Tito

Yugoslavia's Great Dictator - A Reassessment

January 1993 9781850651550 130pp
Temporarily out of stock

Description

This biography offers a straightforward, balanced approach to the man who reigned over Yugoslavia for 35 years. Pavlowitch strips away the myths about Tito and his life and places him within a broad historical perspective as a key 20th-century European leader. He begins with the economic, social and national factors that helped to create Josip Broz Tito, then considers his role after the chaos of World War II, when he unified Yugoslavia by offering something to each of its constituent ehtnic communities. He admits that Tito remains paradoxical: a ruthless revolutionary and imaginative statesman, dogmatic hard-liner and triumphant heretic, disciple of Soviet Stalinism and the force behind a Yugoslav-style Marxism.
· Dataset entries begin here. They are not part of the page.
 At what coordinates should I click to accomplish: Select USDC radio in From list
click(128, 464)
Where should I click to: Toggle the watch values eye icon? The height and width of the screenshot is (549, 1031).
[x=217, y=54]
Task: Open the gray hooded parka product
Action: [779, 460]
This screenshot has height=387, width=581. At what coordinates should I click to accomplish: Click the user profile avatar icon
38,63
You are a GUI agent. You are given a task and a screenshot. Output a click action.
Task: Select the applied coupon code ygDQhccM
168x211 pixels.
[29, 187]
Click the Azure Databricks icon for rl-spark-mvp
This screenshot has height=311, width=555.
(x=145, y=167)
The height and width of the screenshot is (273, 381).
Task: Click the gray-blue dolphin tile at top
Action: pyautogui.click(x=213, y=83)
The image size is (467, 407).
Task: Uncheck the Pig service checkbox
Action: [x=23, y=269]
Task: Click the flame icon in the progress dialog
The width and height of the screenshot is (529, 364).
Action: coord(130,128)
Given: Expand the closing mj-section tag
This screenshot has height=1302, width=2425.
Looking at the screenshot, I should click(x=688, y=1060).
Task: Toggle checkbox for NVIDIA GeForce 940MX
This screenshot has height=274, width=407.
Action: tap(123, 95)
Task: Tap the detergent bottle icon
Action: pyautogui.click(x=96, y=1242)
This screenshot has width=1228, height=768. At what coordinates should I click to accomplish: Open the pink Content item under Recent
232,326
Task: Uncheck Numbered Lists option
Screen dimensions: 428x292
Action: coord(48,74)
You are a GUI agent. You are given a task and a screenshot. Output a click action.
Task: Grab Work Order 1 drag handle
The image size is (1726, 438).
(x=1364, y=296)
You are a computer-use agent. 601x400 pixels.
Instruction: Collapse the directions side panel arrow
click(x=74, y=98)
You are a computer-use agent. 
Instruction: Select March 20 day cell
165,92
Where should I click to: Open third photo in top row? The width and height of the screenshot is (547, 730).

According to Pavlowitch, the seeds of Tito’s long-term failure lay in his short-term successes and his regime provided little more than transient unity. Tito, for all his faults, was one of the world’s most influential leaders in his time – he also remains little understood. this study removes some of the mystery surrounding him and aims to help to explain the situation in Eastern Europe today.

Author(s)

Born in Belgrade, Stevan K. Pavlowitch is the author of The Improbable Survivor: Yugoslavia and its Problems 1918-88Yugoslavia's Great Dictator Tito: A Reassessment; and A History of the Balkans 1804-1945. He is Emeritus Professor of History at the University of Southampton, England.